小児循環器疾患と学校保健〈第一回〉

さのこどもクリニック(福島区)
院長 佐野 哲也

就学児の循環器疾患の大きな変化

 小児循環器学や小児心臓外科学の進歩により循環器疾患をもつ子どもの診断・治療は著しい向上を遂げている。現在では重症先天性心疾患の多くが治療され、健常児と同じように就学している。後天性心疾患ではリウマチ性心疾患はほとんど見なくなり、川崎病後の心臓後遺症が後天性心疾患の中心となっている。高周波アブレーションという高度なカテーテル治療で完治する小児の不整脈も多い。その結果以前は運動を禁止されていた循環器疾患の就学児童の多くが運動に参加するようになっている。臓器移植法の改正により小児心臓移植が増え、近い将来心臓移植後の就学児童も珍しくなくなるであろう。このように学校現場で循環器疾患を持つ就学児は増加とともに疾患や治療の内容は広がっており、学校現場での心疾患児の管理指導は大きく変わってきている。本稿では学校現場でよく見る小児循環器疾患を2回に分けて解説する。

学校現場でよくみる循環器疾患

Ⅰ.先天性心疾患

 非チアノーゼ性心疾患には、心室中隔欠損、心房中隔欠損、動脈管開存、心内膜床欠損などがあり、重症例はいずれも乳幼児期に治療される。

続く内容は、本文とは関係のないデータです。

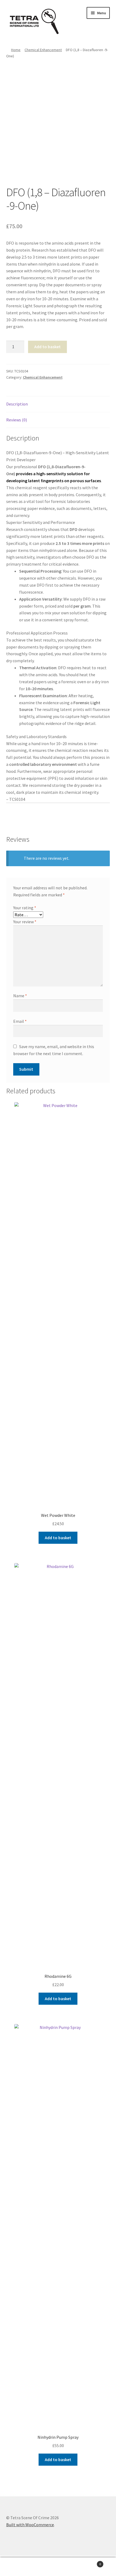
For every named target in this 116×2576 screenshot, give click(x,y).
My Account (19, 2567)
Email (20, 1021)
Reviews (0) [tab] (16, 419)
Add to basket (47, 346)
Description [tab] (17, 404)
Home (16, 49)
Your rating (24, 907)
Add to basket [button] (58, 1537)
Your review (24, 921)
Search (58, 2567)
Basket (89, 2562)
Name (20, 995)
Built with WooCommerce (30, 2524)
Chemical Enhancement (43, 49)
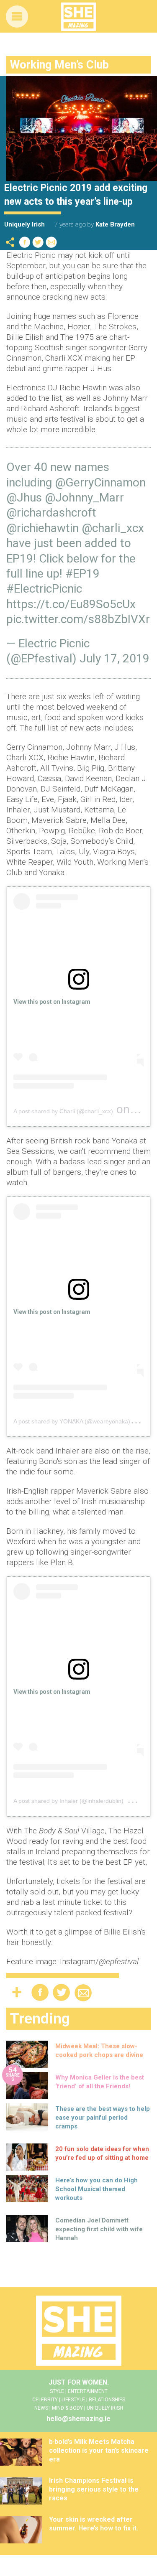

従って学校現場では術後か手術を要しない軽症例に限られる。近年では心臓外科治療に加えて、心房中隔欠損や動脈管開存に対してカテーテル治療法が普及している。
 チアノーゼ性心疾患には、ファロー四徴症、大血管転位、三尖弁閉鎖、単心室、左心低形成症候群などの疾患が含まれ、いずれも複数の心臓解剖学的異常を有する。ファロー四徴症は乳幼児期早期に修復手術が行われ、手術成績は安定している。大血管転位では、新生児期に大血管を正常に入れ換えるスイッチ手術が安全にできるようになった。さらに複雑なチアノーゼ性心疾患においてもフォンタン手術と呼ばれる機能的根治術の成績が急速に良くなり、多くの乳幼児が就学できるようになっている。
 心臓修復手術には、解剖学的構築異常をすべて正常に戻す解剖学的根治術(二心室修復術)と血液循環を正常化する機能的根治術がある。心室中隔欠損に対する欠損孔閉鎖術やファロー四徴の修復手術は二心室修復術である。一方、全身の静脈血を右心室を通らずに直接肺へ還流するように心血管を作り直すフォンタン手術(右心バイパス手術)は機能的根治術の代表である。
 現在ではほとんどの先天性心疾患がカテーテル治療や外科手術で修復可能になっている。従って学校現場ではあらゆる先天性心疾患を有する学童をみる可能性がある。しかし、同じ診断でも術前の重症度や手術後の合併症により病態は多様である。従って学校現場では心疾患の診断名やその内容より心臓手術後の循環動態の特徴や問題点を把握するほうが、学童の学校生活管理にとって重要である。
 心臓手術後の合併症には心不全、肺高血圧症、流出路狭窄、弁閉鎖不全、術後不整脈などがある。術後心不全や肺高血圧症の残存は児の活動性や安静度に直接影響を与える。人工弁や人工血管を使用すると術後時間が経つにつれ狭窄をおこすことがある。一方フォンタン手術では肺へ血液を送り出すポンプ(右心室)がないために運動時に血液を送り出す予備力が健常児より低下している。日常生活や体育以外の学校生活は問題ない場合が多いが、小学校高学年になると運動能力の低下が明らかになる。さらに循環動態悪化例では胸水・腹水の貯留、蛋白漏出性胃腸症、側副血行が術後合併症として起こることがある。